_Task input_.
────────────────────────────────────────

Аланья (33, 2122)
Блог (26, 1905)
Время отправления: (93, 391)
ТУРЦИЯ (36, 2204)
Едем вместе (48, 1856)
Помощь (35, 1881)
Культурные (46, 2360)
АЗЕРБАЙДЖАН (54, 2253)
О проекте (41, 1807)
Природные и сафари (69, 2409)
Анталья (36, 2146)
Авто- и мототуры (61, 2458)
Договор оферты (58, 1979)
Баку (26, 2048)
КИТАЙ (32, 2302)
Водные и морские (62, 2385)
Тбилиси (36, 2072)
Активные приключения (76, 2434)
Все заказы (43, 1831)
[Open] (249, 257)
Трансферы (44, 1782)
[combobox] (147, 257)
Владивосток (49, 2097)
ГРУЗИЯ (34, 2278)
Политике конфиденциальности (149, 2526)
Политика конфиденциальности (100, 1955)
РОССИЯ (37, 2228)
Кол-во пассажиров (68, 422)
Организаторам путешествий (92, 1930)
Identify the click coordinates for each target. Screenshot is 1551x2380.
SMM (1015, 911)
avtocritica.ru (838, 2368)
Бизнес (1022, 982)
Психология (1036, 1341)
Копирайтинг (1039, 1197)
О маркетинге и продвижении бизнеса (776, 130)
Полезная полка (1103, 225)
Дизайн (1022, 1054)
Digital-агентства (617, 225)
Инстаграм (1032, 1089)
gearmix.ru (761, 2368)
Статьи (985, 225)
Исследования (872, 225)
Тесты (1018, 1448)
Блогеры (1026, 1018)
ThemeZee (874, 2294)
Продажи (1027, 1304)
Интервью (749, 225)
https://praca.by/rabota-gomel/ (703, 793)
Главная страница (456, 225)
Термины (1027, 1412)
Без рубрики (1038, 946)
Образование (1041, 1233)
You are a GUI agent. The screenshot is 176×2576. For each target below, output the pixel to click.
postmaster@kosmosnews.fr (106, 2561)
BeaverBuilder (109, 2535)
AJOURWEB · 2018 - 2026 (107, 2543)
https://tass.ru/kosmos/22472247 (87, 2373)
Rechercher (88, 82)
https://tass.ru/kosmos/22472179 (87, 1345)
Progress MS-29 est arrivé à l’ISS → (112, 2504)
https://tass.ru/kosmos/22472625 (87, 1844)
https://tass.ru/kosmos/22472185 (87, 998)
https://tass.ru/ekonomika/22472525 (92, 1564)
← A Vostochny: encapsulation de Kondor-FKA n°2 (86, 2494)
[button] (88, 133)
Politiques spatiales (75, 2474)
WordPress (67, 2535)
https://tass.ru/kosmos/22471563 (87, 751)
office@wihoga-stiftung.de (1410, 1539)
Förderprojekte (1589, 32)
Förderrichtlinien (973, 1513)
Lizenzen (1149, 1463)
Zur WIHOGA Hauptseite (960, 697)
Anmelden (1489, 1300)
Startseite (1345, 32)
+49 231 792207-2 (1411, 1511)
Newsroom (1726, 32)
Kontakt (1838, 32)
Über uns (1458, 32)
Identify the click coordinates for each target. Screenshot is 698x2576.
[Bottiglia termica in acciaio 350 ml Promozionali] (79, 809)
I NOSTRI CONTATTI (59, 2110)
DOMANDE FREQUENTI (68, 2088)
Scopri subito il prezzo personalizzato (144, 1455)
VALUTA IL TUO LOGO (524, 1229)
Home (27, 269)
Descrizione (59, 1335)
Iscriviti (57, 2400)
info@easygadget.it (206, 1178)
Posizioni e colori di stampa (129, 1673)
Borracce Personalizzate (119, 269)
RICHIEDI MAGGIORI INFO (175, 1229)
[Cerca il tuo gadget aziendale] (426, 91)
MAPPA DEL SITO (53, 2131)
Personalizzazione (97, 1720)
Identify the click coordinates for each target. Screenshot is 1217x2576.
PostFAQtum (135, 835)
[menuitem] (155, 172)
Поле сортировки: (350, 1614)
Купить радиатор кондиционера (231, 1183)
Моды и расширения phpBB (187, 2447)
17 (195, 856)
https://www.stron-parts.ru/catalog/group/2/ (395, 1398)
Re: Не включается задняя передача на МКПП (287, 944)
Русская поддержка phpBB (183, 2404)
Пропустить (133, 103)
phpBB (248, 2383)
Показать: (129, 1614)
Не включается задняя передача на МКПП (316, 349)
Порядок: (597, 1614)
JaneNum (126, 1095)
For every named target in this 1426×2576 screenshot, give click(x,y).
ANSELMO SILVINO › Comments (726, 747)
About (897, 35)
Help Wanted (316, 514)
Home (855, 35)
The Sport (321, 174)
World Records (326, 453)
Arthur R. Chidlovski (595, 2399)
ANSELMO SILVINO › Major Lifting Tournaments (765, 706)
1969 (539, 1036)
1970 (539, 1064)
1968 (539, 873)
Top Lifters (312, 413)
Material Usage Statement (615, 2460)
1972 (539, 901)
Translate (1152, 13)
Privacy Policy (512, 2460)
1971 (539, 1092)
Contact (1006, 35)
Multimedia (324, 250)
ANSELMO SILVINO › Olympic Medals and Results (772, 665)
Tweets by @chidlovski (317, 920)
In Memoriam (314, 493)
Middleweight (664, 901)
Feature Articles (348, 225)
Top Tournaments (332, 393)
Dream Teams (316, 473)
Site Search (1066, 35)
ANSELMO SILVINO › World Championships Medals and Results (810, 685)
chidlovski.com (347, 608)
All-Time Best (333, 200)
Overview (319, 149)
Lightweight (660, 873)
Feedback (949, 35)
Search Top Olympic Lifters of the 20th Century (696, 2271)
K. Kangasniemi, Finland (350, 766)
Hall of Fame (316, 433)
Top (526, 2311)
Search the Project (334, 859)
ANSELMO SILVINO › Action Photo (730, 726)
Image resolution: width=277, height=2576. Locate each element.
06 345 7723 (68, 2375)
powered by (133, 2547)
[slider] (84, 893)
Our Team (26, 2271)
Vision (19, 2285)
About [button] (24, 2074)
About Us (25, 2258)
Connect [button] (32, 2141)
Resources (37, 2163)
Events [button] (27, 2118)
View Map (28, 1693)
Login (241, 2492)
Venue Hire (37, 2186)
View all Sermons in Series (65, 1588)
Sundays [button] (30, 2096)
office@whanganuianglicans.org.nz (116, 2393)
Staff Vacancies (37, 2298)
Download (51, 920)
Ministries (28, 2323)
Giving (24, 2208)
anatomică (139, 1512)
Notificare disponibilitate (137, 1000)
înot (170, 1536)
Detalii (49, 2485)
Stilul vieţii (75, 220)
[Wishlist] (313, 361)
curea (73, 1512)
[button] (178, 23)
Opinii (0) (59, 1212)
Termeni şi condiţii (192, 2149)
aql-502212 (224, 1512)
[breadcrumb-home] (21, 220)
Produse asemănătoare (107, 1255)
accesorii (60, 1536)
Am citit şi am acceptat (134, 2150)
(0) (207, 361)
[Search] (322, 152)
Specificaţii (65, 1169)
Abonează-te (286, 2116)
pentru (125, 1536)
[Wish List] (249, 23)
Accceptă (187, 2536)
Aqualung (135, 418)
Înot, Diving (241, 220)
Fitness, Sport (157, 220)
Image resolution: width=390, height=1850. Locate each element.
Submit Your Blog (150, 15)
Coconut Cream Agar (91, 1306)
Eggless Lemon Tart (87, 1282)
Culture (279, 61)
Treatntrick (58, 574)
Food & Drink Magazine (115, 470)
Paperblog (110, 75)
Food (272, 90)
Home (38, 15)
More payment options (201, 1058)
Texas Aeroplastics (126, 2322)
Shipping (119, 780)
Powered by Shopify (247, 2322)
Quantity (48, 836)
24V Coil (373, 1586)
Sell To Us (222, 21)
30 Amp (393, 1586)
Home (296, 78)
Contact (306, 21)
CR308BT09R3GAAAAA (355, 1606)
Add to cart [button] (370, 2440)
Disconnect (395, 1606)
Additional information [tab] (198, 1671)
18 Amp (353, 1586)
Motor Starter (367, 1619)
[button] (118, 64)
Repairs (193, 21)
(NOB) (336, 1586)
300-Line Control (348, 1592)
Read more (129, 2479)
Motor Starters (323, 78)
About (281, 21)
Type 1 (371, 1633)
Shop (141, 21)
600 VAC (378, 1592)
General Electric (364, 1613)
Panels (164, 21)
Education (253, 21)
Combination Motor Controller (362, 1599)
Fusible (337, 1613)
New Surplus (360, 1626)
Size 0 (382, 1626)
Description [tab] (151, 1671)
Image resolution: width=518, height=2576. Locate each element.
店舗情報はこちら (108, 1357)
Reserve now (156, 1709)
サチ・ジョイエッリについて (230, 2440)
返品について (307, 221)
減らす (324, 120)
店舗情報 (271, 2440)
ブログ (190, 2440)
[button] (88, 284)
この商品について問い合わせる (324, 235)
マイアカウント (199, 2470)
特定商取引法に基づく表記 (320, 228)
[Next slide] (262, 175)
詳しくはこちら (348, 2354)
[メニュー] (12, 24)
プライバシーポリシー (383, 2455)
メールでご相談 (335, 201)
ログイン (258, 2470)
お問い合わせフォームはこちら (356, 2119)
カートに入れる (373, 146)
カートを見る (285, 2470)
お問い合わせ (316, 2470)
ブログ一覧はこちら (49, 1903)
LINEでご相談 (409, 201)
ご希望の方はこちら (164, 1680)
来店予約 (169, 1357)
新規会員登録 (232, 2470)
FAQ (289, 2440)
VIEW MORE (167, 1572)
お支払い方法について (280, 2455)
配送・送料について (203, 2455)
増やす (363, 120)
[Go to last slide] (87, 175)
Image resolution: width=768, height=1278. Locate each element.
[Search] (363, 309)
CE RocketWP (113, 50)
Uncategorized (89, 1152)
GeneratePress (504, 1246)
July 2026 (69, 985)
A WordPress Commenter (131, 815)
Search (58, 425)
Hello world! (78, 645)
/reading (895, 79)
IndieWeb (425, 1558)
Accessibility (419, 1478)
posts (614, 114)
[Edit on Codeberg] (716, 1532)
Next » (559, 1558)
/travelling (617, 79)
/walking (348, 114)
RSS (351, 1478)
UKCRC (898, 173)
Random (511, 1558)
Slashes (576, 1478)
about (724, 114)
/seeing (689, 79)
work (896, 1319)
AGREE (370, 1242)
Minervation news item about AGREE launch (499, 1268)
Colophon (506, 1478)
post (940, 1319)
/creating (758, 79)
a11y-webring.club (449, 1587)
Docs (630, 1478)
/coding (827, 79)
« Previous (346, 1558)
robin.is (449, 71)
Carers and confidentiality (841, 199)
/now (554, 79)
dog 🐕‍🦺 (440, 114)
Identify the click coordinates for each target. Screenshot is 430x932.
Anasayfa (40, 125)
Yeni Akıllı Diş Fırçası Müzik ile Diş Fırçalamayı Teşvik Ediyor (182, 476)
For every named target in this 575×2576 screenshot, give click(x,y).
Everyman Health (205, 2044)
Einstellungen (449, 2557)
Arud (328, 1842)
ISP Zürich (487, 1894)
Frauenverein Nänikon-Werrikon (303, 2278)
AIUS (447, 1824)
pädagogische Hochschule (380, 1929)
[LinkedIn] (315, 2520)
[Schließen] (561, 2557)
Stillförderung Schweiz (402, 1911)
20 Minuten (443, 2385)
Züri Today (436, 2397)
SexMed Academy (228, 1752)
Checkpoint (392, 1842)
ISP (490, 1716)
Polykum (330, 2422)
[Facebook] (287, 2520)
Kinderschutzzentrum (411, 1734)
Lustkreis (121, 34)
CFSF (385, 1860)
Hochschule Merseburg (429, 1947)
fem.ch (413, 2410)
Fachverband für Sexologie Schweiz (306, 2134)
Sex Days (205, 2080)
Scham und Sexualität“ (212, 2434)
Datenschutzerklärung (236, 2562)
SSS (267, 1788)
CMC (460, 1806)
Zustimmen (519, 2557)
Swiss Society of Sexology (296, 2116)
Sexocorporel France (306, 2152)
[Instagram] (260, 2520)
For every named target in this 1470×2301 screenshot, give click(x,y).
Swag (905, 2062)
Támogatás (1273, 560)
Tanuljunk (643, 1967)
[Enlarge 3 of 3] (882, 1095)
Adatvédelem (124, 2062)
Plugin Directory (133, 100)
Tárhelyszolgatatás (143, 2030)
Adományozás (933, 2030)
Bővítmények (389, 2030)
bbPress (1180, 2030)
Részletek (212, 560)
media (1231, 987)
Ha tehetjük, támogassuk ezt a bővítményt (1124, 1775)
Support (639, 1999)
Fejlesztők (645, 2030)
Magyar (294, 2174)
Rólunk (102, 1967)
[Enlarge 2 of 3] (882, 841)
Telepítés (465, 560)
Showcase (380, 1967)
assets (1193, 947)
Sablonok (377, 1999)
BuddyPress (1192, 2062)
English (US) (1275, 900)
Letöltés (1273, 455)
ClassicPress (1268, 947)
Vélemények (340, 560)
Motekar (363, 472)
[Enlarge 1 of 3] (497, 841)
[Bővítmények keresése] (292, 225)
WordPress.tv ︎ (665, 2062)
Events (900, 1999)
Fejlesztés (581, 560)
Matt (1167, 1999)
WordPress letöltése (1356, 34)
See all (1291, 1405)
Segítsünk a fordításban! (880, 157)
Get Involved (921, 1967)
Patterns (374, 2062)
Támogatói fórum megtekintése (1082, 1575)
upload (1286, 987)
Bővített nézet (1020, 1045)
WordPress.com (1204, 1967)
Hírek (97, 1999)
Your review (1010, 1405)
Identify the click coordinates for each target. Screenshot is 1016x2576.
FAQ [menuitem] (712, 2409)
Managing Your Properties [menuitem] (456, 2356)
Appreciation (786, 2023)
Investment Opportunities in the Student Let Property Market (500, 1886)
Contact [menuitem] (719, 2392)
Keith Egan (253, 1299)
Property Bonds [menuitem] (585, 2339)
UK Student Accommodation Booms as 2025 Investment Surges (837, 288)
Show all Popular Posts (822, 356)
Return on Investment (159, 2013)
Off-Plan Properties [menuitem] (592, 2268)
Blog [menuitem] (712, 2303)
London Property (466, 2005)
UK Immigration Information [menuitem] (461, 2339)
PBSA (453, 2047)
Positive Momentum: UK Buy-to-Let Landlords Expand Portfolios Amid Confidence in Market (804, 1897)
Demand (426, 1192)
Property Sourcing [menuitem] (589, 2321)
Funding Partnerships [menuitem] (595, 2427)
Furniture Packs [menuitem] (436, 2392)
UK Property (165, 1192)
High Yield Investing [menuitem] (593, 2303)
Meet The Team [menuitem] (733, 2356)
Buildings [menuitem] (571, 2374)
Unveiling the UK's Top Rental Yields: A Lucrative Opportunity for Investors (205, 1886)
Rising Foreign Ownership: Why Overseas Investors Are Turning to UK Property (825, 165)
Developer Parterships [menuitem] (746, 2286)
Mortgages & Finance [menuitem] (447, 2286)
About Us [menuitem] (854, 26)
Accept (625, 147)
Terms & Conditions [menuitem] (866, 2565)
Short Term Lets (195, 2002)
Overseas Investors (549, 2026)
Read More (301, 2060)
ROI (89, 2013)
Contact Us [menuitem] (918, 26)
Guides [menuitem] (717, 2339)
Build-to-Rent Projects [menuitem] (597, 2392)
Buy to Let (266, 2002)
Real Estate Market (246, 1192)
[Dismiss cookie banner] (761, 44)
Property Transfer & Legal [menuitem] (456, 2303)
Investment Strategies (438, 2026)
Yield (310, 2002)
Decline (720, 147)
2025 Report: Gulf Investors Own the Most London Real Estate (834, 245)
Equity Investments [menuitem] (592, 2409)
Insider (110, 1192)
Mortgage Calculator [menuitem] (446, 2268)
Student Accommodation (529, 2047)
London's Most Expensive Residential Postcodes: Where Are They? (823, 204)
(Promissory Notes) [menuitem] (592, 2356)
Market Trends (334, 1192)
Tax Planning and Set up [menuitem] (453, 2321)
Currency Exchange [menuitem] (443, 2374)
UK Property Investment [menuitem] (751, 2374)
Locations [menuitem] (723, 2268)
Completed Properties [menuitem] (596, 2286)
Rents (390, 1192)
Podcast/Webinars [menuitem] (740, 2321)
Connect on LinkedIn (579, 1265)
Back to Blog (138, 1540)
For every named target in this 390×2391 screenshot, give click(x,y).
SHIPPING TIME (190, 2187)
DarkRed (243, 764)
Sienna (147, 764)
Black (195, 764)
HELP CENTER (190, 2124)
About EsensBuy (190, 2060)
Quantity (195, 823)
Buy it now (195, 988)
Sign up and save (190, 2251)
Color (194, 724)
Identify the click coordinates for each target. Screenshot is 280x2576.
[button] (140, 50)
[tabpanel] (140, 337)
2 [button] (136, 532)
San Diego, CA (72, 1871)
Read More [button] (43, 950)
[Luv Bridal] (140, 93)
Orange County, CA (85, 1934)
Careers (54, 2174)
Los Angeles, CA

────────────────────────────────────────

_Work to complete_.
Please write out, exactly as they appear above, only the lines in the stretch from the line with "06 345 7723 (68, 2375)" through the line with "Fitness, Sport (157, 220)".

_Response to the task_.
06 345 7723 (68, 2375)
powered by (133, 2547)
[slider] (84, 893)
Our Team (26, 2271)
Vision (19, 2285)
About [button] (24, 2074)
About Us (25, 2258)
Connect [button] (32, 2141)
Resources (37, 2163)
Events [button] (27, 2118)
View Map (28, 1693)
Login (241, 2492)
Venue Hire (37, 2186)
View all Sermons in Series (65, 1588)
Sundays [button] (30, 2096)
office@whanganuianglicans.org.nz (116, 2393)
Staff Vacancies (37, 2298)
Download (51, 920)
Ministries (28, 2323)
Giving (24, 2208)
anatomică (139, 1512)
Notificare disponibilitate (137, 1000)
înot (170, 1536)
Detalii (49, 2485)
Stilul vieţii (75, 220)
[Wishlist] (313, 361)
curea (73, 1512)
[button] (178, 23)
Opinii (0) (59, 1212)
Termeni şi condiţii (192, 2149)
aql-502212 (224, 1512)
[breadcrumb-home] (21, 220)
Produse asemănătoare (107, 1255)
accesorii (60, 1536)
Am citit şi am acceptat (134, 2150)
(0) (207, 361)
[Search] (322, 152)
Specificaţii (65, 1169)
Abonează-te (286, 2116)
pentru (125, 1536)
[Wish List] (249, 23)
Accceptă (187, 2536)
Aqualung (135, 418)
Înot, Diving (241, 220)
Fitness, Sport (157, 220)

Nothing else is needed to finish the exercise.